Gosford Hospital is a state owned public hospital in Gosford, New South Wales, Australia. It is part of the Central Coast Local Health District (CCLHD) which is a division of New South Wales Ministry of Health. Gosford Hospital provides a range of medical, surgical and maternity services to the Central Coast region of New South Wales.

== History ==
The former hospital in Gosford, Gosford District Hospital, was opened by Hon C.A. Kelly, M.L.A., on 26 May 1945.
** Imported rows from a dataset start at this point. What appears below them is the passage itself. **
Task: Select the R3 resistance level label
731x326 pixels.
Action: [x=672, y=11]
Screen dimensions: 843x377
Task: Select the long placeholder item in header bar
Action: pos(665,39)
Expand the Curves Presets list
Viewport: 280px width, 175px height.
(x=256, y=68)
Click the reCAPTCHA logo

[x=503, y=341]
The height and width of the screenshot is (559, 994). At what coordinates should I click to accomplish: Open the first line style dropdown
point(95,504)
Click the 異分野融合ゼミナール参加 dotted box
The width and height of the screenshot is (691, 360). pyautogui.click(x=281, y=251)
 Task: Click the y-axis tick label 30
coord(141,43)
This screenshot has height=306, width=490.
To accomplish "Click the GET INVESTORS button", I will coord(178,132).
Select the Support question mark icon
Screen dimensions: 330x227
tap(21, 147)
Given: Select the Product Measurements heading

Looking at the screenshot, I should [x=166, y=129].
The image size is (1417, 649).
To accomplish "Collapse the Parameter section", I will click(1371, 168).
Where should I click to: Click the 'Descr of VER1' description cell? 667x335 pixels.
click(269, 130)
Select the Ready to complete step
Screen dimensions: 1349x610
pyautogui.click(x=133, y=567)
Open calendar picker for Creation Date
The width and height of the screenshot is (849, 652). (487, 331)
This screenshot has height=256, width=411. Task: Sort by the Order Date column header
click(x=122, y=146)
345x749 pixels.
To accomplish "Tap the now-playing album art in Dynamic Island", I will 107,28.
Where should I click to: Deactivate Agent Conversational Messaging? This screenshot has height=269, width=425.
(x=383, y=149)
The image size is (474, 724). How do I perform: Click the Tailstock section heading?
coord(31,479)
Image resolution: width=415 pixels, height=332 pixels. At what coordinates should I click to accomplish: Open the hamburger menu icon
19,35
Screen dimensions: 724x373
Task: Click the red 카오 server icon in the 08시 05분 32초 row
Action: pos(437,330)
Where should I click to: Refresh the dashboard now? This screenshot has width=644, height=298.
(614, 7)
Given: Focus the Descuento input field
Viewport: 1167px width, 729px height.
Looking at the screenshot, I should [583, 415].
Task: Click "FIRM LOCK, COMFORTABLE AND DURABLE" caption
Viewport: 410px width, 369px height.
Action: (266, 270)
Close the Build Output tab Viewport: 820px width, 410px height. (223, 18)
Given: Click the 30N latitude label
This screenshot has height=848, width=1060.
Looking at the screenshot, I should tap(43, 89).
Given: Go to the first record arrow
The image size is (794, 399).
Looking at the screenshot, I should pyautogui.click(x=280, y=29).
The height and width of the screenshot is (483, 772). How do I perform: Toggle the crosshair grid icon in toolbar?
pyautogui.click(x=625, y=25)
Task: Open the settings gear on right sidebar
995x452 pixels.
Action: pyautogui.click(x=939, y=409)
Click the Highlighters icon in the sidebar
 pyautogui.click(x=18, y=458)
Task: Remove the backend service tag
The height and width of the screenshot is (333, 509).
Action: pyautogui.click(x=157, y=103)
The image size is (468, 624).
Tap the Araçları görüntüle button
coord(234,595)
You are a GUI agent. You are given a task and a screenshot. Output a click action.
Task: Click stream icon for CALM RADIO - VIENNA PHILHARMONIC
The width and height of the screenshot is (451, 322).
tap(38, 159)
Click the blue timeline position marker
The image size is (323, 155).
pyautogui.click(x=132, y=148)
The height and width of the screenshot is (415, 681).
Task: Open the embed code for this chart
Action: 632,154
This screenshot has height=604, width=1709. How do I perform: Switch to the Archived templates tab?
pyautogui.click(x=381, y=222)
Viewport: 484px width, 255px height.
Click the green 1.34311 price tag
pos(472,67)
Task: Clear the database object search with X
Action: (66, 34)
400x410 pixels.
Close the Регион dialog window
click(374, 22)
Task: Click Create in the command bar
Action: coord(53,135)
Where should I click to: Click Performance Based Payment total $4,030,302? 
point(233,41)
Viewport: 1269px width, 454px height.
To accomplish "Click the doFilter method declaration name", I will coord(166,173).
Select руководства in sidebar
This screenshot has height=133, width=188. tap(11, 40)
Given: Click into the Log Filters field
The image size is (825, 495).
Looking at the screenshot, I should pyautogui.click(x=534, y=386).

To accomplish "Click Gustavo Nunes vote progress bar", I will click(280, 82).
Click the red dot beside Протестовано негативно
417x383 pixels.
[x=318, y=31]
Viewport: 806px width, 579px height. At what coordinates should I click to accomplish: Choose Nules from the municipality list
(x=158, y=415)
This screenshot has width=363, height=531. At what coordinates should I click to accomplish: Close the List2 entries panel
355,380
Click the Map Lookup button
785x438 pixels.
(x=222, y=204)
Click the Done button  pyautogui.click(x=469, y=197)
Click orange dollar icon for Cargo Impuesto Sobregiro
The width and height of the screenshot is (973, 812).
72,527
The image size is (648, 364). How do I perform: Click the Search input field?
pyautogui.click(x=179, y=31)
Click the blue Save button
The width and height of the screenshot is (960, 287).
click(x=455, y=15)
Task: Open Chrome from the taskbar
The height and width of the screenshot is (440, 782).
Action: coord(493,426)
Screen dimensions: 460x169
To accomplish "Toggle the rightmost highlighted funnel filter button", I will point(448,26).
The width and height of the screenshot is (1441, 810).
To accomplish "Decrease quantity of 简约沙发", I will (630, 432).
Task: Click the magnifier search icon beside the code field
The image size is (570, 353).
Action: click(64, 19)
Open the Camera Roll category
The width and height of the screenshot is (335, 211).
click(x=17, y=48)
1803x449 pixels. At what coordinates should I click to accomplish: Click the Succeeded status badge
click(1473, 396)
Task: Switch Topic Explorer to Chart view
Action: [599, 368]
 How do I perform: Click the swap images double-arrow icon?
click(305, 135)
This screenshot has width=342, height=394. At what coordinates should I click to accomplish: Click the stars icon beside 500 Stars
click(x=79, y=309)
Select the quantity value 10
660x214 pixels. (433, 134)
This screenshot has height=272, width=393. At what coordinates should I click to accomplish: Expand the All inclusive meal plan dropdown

There have been progressive upgrades and expansion to the medical, patient, and staff facilities throughout the history of the hospital. This includes the adaption of buildings in and around the hospital to provide additional health services.

==Operations==
The hospital's emergency department is the third busiest in the state. Patients needing advanced care in specialties not present in Gosford, such as cardio-thoracic or neurosurgery, are transferred to other NSW hospitals including Royal North Shore Hospital, Royal Alexandra Hospital for Children in Sydney or John Hunter Hospital in Newcastle.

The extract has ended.